**The problem**
Find each line in the data that contains the string "screenshot" and copy those lines in full.

(Data for locating text and elements)
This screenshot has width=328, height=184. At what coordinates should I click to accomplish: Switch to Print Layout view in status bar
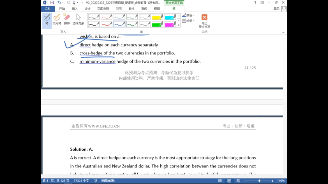229,181
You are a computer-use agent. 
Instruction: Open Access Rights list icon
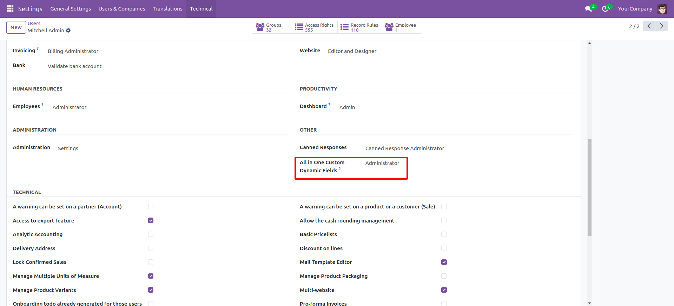(299, 27)
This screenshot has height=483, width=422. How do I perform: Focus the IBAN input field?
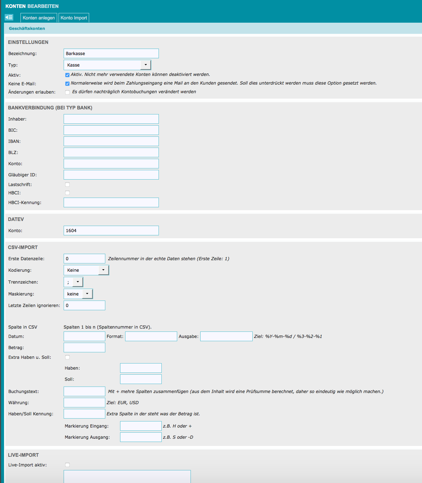point(111,141)
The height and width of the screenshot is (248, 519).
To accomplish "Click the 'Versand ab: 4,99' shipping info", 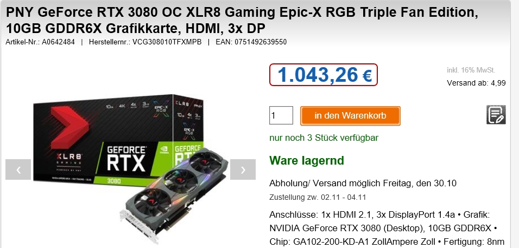I will click(476, 83).
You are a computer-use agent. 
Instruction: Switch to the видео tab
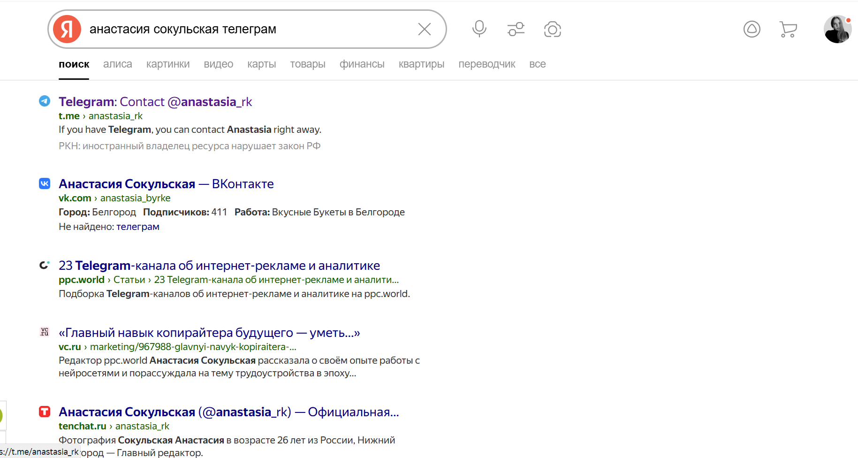coord(218,64)
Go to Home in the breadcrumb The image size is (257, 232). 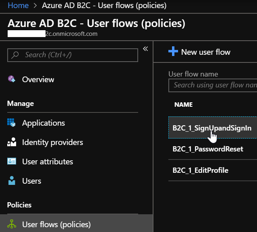coord(18,5)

**Response below**
This screenshot has width=328, height=184. At what coordinates should I click to accomplish: Switch to Print Layout view in status bar
This screenshot has height=483, width=422. How do I perform: Focus the IBAN input field?
The height and width of the screenshot is (248, 519).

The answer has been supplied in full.